Abstract

We determined serum CK-BB mass concentration using a specific RIA method, in 267 patients with carcinoma confirmed histologically distributed as follows: 46 prostatic adenocarcinoma, 52 lung neoplasies, 70 colon carcinoma, 52 breast carcinoma and 41 gastric carcinoma; and also in 135 patients with histologically proved non-neoplastic diseases distributed as follows: 28 prostatic hyperplasy, 31 lung tuberculosis, 29 inflammatory bowel disease, 27 fibrocystic mastopathy and 20 gastroduodenal ulcer. Reference values in healthy subjects (n = 360) were 5.46 +/- 2.68 (SD) ng/ml. We found that serum CK-BB mass concentration is not a specific tumor marker but it is a valuable indicator of responsing to therapy and metastatic widespread.
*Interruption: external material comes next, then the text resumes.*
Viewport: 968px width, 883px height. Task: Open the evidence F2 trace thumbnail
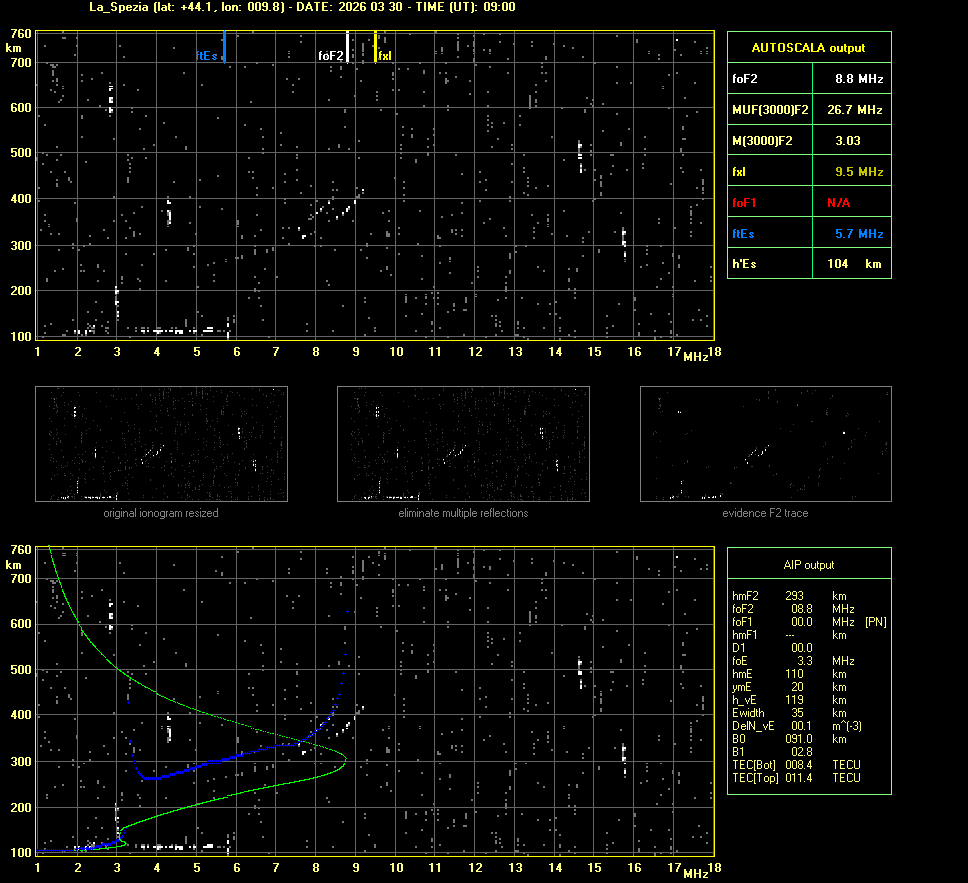coord(765,444)
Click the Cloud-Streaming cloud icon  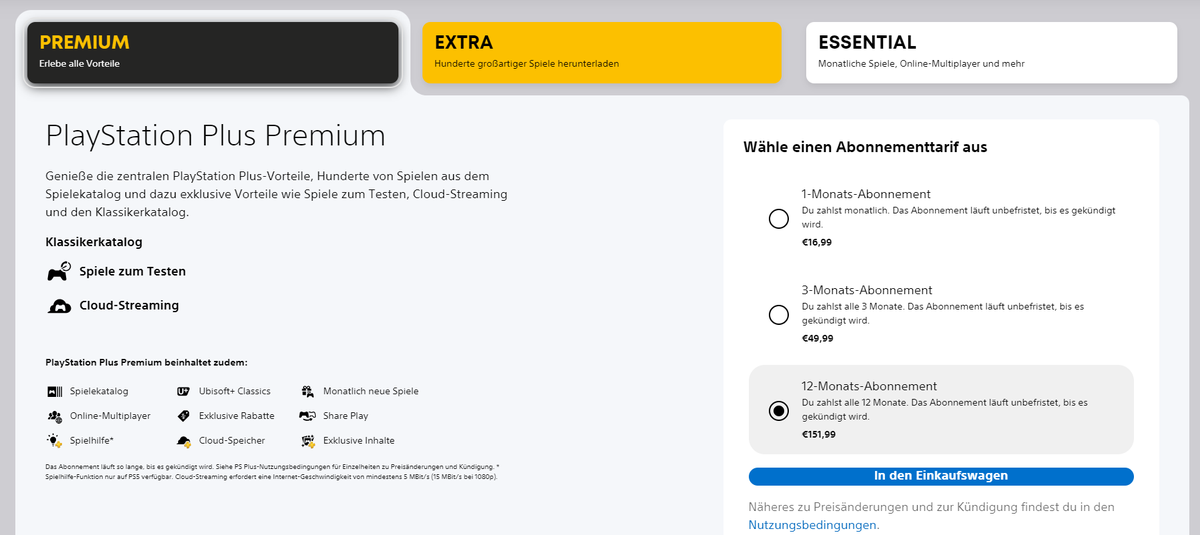click(x=59, y=306)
However, in prostatic carcinoma--prevalence 0.25, predictive positive value (PPV) 0.51 and predictive negative value (PNV) 0.88--and breast carcinoma--prevalence 0.32, PPV 0.60 and PNV 0.87--serum CK-BB can be used as a tumor marker. Only 12 over 268 patients with different neoplastic disease (4.47%) showed detectable serum CK-BB catalytic concentrations.